■ PROBLEM REQUIREMENTS ■
Extract all data as written.

[Stored data]

────────────────────────────────────────

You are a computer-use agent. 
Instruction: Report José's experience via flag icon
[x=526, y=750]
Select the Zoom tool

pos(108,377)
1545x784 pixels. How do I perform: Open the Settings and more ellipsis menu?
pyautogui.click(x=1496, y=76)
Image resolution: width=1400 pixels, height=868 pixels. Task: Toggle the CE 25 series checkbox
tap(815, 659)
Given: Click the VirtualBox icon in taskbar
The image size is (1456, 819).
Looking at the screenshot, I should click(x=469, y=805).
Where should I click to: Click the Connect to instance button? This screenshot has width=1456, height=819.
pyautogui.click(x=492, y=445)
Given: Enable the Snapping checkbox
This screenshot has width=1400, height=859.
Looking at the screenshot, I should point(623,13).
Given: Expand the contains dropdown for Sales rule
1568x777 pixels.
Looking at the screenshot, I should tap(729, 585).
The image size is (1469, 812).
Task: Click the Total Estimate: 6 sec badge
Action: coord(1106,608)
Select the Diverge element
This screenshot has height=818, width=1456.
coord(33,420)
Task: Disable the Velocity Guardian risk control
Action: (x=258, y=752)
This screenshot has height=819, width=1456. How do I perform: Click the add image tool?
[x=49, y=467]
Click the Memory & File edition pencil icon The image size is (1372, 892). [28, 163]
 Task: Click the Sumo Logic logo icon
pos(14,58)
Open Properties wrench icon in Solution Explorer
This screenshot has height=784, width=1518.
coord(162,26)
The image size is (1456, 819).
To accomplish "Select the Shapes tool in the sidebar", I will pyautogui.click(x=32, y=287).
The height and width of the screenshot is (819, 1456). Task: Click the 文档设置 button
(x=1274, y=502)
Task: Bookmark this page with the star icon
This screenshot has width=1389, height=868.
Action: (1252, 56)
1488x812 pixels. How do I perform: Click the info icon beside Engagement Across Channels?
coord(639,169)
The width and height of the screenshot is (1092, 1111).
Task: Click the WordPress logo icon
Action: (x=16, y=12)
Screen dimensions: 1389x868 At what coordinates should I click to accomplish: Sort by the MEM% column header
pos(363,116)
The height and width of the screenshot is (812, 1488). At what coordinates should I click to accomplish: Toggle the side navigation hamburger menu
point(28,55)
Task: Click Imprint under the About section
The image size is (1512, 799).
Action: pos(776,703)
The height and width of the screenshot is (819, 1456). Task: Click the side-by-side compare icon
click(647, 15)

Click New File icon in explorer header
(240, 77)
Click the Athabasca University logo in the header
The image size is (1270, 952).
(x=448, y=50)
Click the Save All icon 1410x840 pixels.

────────────────────────────────────────

■ EXERCISE RESPONSE ■
You are a computer-use agent. 
Instruction: Report José's experience via flag icon
[x=526, y=750]
Select the Zoom tool

pos(108,377)
1545x784 pixels. How do I perform: Open the Settings and more ellipsis menu?
pyautogui.click(x=1496, y=76)
Image resolution: width=1400 pixels, height=868 pixels. Task: Toggle the CE 25 series checkbox
tap(815, 659)
Given: Click the VirtualBox icon in taskbar
The image size is (1456, 819).
Looking at the screenshot, I should click(x=469, y=805).
Where should I click to: Click the Connect to instance button? This screenshot has width=1456, height=819.
pyautogui.click(x=492, y=445)
Given: Enable the Snapping checkbox
This screenshot has width=1400, height=859.
Looking at the screenshot, I should point(623,13).
Given: Expand the contains dropdown for Sales rule
1568x777 pixels.
Looking at the screenshot, I should tap(729, 585).
The image size is (1469, 812).
Task: Click the Total Estimate: 6 sec badge
Action: coord(1106,608)
Select the Diverge element
This screenshot has height=818, width=1456.
coord(33,420)
Task: Disable the Velocity Guardian risk control
Action: (x=258, y=752)
This screenshot has height=819, width=1456. How do I perform: Click the add image tool?
[x=49, y=467]
Click the Memory & File edition pencil icon The image size is (1372, 892). [28, 163]
 Task: Click the Sumo Logic logo icon
pos(14,58)
Open Properties wrench icon in Solution Explorer
This screenshot has height=784, width=1518.
coord(162,26)
The image size is (1456, 819).
To accomplish "Select the Shapes tool in the sidebar", I will pyautogui.click(x=32, y=287).
The height and width of the screenshot is (819, 1456). Task: Click the 文档设置 button
(x=1274, y=502)
Task: Bookmark this page with the star icon
This screenshot has width=1389, height=868.
Action: (1252, 56)
1488x812 pixels. How do I perform: Click the info icon beside Engagement Across Channels?
coord(639,169)
The width and height of the screenshot is (1092, 1111).
Task: Click the WordPress logo icon
Action: (x=16, y=12)
Screen dimensions: 1389x868 At what coordinates should I click to accomplish: Sort by the MEM% column header
pos(363,116)
The height and width of the screenshot is (812, 1488). At what coordinates should I click to accomplish: Toggle the side navigation hamburger menu
point(28,55)
Task: Click Imprint under the About section
The image size is (1512, 799).
Action: pos(776,703)
The height and width of the screenshot is (819, 1456). Task: Click the side-by-side compare icon
click(647, 15)

Click New File icon in explorer header
(240, 77)
Click the Athabasca University logo in the header
The image size is (1270, 952).
(x=448, y=50)
Click the Save All icon 1410x840 pixels.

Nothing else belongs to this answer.